▶ [Short exercise]: Extract every line below that contains the string "width", copying each such line in full.

▶ [Stored records]:
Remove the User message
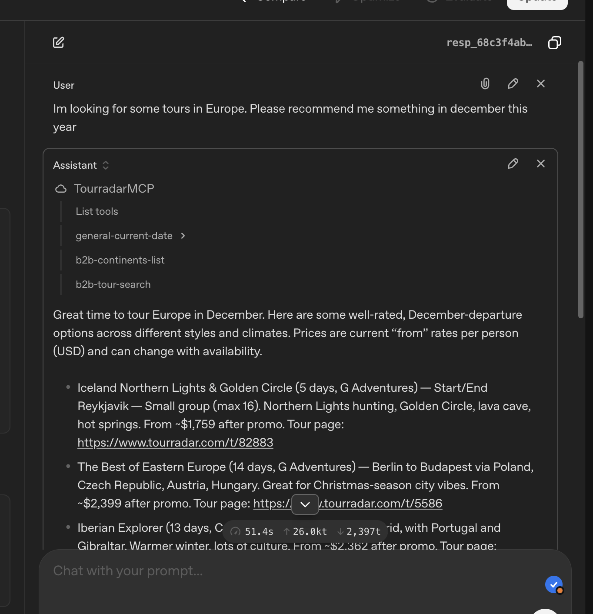 pyautogui.click(x=540, y=83)
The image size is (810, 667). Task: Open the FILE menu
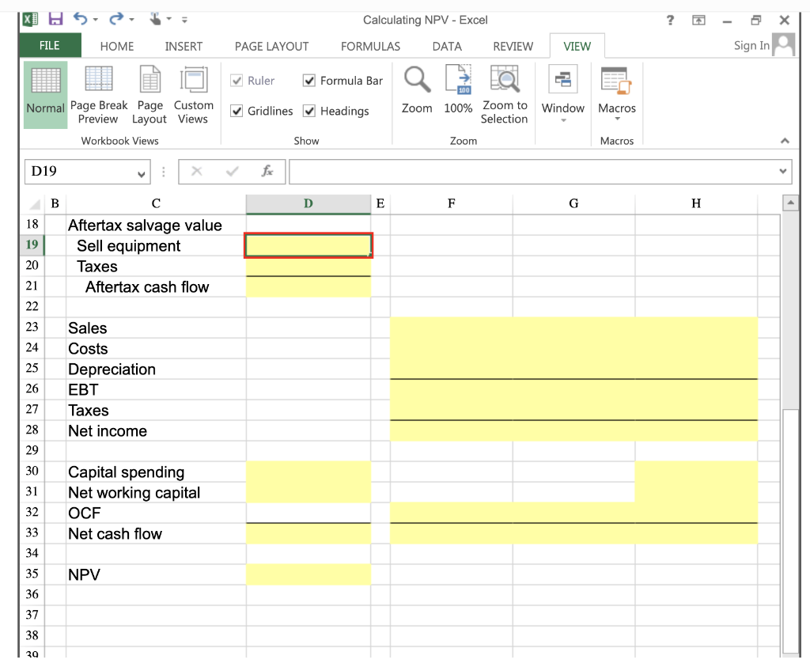pyautogui.click(x=49, y=46)
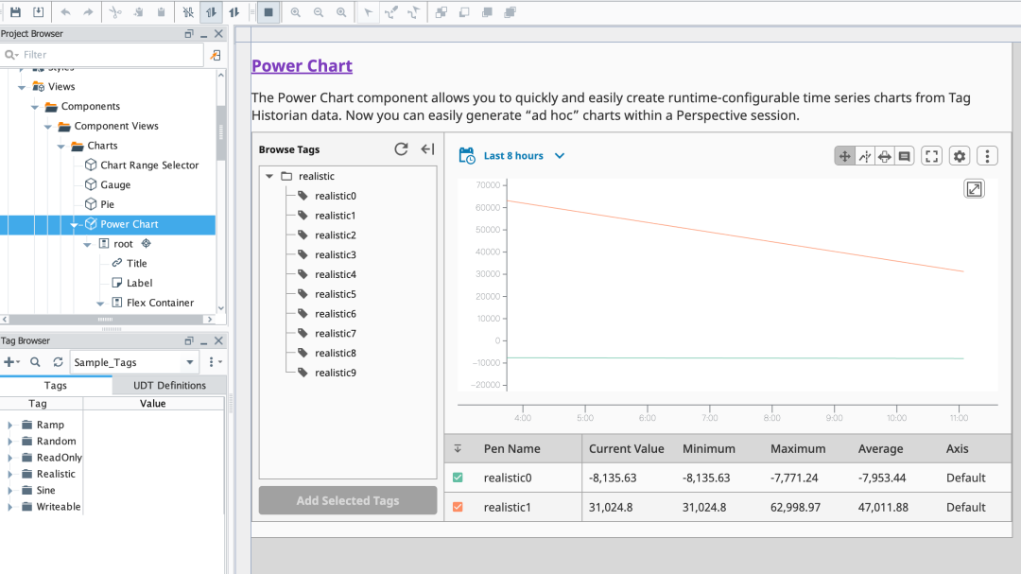1021x574 pixels.
Task: Click the chart annotation tool icon
Action: (x=905, y=156)
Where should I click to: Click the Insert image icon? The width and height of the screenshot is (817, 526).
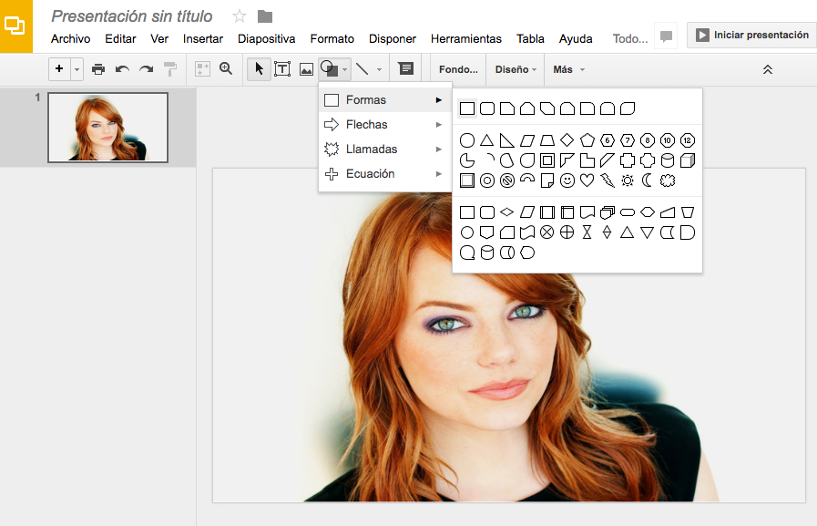pyautogui.click(x=305, y=68)
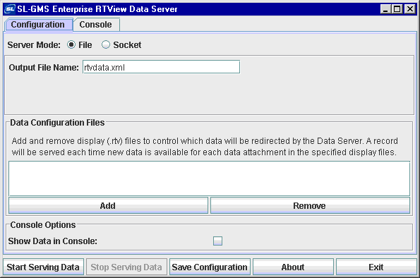
Task: Click Save Configuration button
Action: click(x=210, y=267)
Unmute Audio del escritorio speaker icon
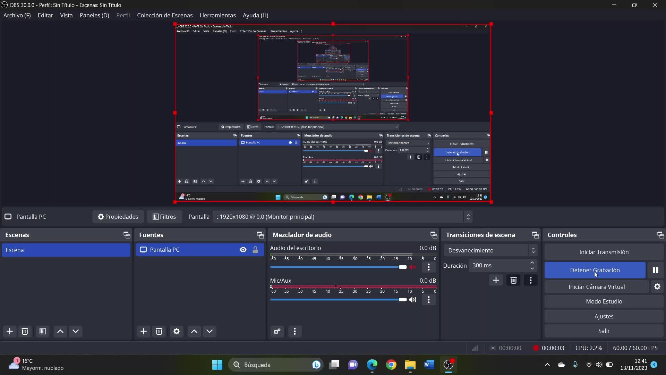 click(x=413, y=267)
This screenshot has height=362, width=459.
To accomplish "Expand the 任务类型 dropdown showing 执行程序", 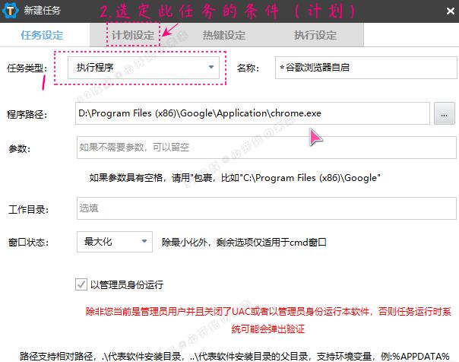I will coord(144,68).
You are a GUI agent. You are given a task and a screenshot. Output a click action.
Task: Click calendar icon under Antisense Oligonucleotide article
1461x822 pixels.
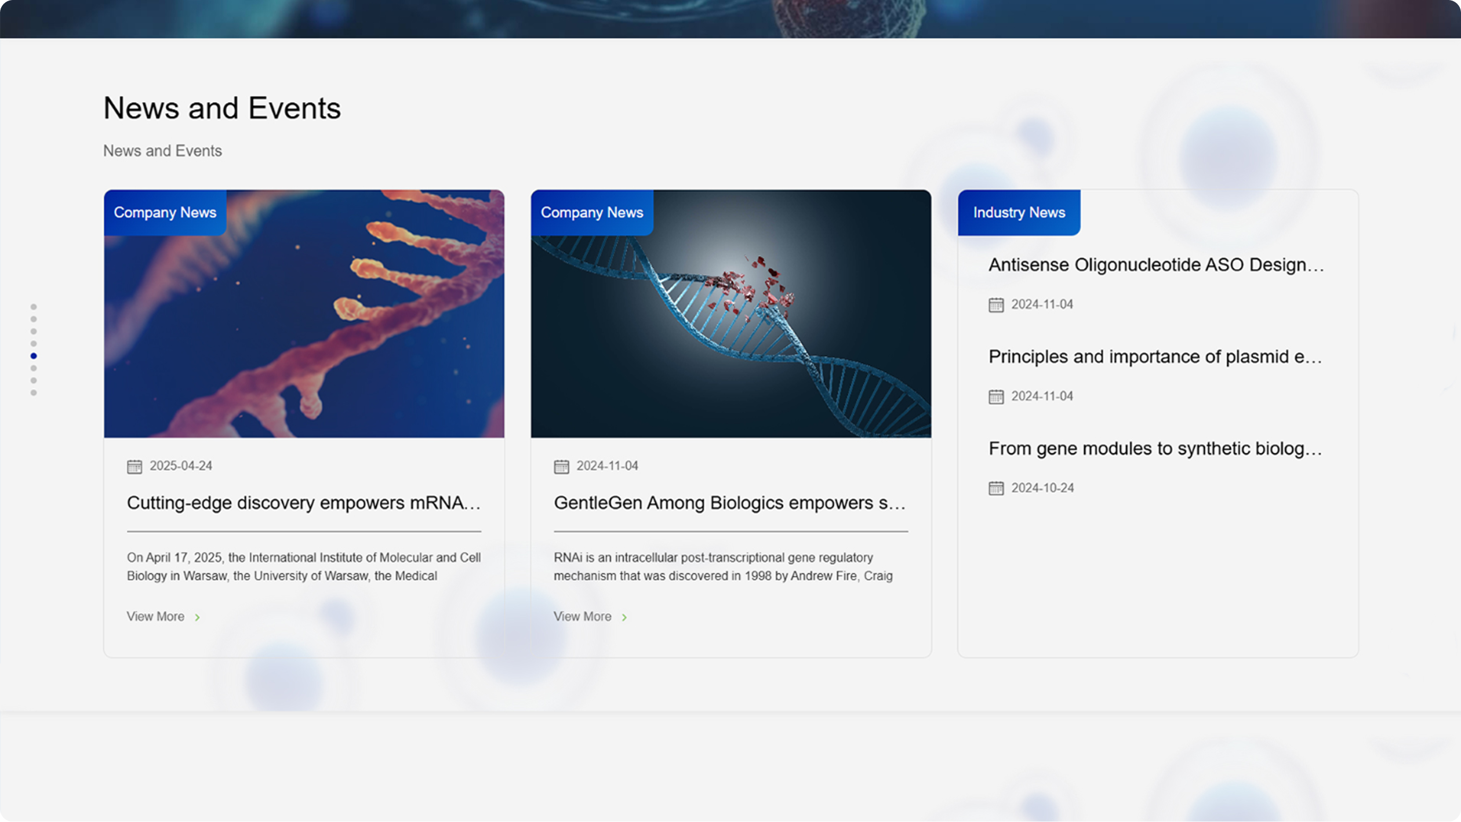click(x=996, y=305)
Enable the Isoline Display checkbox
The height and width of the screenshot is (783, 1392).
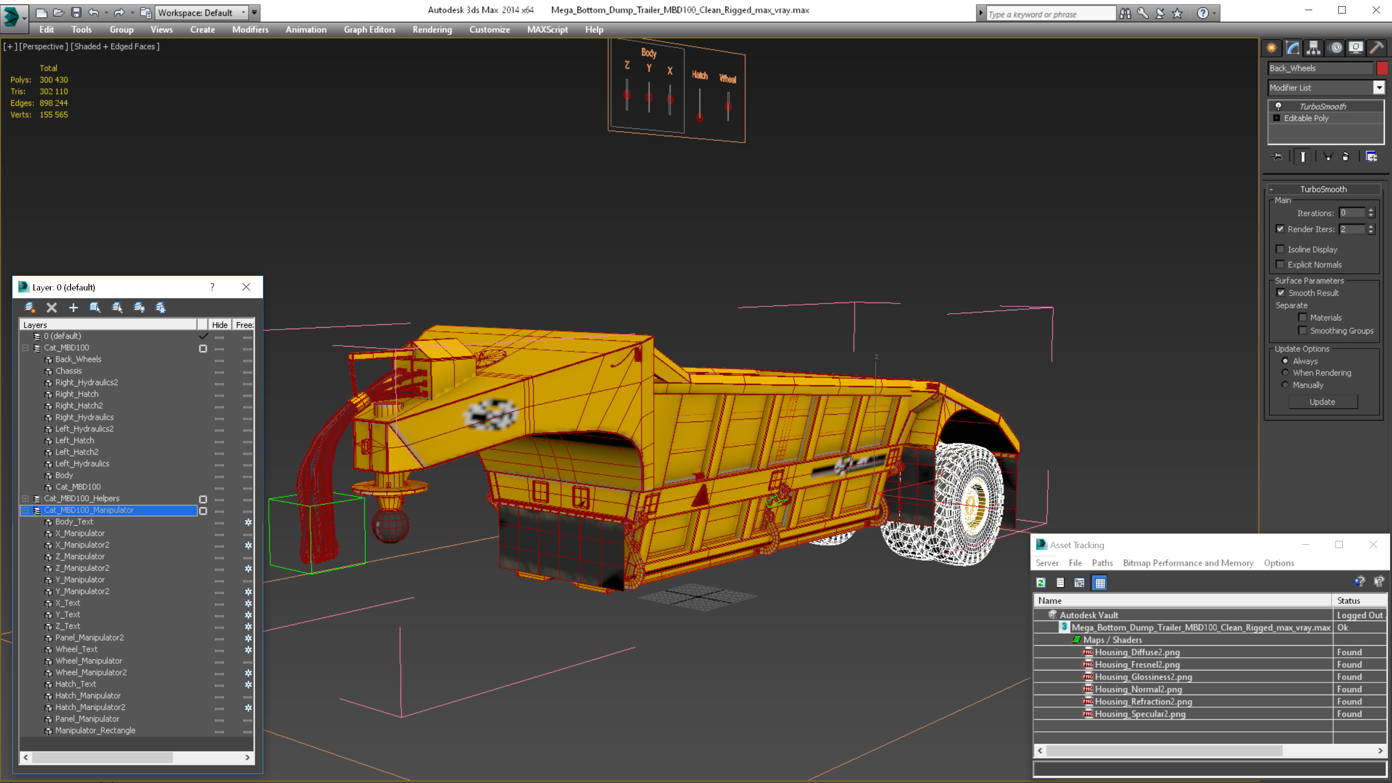pos(1280,249)
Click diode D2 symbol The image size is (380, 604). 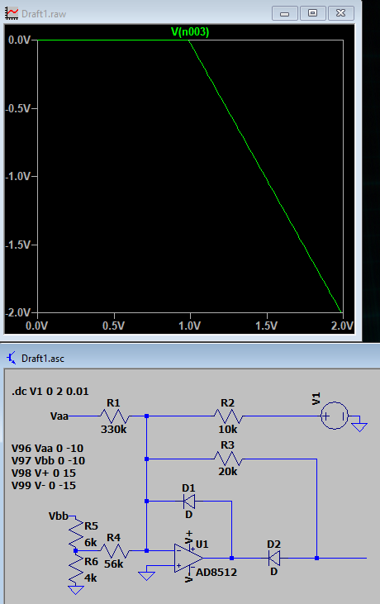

▶ [Solution to the exercise]:
Where should I click to: Click the Insert image icon? The width and height of the screenshot is (817, 526).
This screenshot has height=362, width=459.
The height and width of the screenshot is (783, 1392).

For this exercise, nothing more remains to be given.